== Records provided ==
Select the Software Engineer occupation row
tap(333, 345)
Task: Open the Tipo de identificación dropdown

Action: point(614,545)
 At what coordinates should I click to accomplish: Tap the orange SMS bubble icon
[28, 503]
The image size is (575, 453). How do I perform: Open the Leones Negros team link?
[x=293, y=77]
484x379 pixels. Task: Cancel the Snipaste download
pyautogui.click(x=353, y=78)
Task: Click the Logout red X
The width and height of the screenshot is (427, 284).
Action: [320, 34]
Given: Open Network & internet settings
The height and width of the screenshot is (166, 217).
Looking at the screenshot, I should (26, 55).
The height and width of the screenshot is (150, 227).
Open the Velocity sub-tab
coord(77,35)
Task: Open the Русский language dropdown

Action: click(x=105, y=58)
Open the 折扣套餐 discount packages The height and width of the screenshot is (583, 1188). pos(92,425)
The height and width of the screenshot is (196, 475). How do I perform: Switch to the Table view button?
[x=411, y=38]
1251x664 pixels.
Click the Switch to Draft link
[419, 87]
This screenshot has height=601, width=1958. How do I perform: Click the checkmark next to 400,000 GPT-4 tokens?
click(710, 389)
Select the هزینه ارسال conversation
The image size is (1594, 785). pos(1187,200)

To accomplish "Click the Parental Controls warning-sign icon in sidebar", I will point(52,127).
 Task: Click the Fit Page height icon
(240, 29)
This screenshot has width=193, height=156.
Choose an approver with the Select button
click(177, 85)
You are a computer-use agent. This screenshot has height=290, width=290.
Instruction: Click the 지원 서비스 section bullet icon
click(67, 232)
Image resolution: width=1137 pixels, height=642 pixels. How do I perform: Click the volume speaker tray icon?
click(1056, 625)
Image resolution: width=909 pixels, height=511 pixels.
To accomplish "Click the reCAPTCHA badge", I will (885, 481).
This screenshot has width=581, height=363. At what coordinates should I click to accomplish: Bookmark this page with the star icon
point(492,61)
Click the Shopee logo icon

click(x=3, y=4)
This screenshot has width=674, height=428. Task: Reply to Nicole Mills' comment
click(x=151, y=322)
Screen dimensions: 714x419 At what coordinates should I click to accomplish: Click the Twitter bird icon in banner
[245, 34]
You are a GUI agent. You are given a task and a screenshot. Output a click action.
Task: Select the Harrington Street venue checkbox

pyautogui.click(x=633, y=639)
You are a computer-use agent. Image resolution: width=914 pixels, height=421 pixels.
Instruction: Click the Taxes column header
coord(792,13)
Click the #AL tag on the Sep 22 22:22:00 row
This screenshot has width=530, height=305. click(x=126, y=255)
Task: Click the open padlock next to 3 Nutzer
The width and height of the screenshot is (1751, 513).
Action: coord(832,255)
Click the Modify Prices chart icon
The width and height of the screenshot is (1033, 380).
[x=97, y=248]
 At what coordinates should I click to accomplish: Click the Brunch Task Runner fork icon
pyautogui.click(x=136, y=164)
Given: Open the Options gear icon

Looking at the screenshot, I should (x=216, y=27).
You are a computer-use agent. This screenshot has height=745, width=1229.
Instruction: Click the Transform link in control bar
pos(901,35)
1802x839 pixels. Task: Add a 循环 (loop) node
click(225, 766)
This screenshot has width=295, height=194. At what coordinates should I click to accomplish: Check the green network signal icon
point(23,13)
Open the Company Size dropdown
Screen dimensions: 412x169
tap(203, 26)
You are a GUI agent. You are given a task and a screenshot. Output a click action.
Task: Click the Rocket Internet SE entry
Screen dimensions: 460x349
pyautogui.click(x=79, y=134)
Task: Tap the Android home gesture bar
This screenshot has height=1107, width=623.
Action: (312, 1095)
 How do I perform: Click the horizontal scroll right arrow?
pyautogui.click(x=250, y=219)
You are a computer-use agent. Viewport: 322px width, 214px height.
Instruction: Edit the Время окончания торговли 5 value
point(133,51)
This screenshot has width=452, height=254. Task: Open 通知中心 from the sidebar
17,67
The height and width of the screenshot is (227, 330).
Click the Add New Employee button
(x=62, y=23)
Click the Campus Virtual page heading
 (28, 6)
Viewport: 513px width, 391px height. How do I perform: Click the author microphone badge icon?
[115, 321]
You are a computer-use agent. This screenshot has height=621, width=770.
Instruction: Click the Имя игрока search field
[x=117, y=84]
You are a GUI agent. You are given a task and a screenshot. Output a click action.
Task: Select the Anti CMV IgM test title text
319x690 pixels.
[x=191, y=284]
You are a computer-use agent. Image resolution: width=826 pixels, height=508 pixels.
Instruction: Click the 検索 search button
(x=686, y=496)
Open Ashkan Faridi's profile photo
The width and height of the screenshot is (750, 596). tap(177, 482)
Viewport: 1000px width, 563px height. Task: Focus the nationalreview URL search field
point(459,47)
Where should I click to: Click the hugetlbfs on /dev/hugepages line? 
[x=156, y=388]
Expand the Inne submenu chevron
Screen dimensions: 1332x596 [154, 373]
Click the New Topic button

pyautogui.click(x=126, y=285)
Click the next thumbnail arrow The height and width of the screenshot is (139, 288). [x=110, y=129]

== Task description ==
With "computer" as the search string, filter the records and return each line that has it.

== Answer box ==
You are a computer-use agent. This screenshot has height=290, width=290.
You are a computer-use agent. Image resolution: width=914 pixels, height=421 pixels.
You are a computer-use agent. This screenshot has height=745, width=1229.
You are a computer-use agent. Viewport: 322px width, 214px height.
You are a computer-use agent. This screenshot has height=621, width=770.
You are a computer-use agent. Image resolution: width=826 pixels, height=508 pixels.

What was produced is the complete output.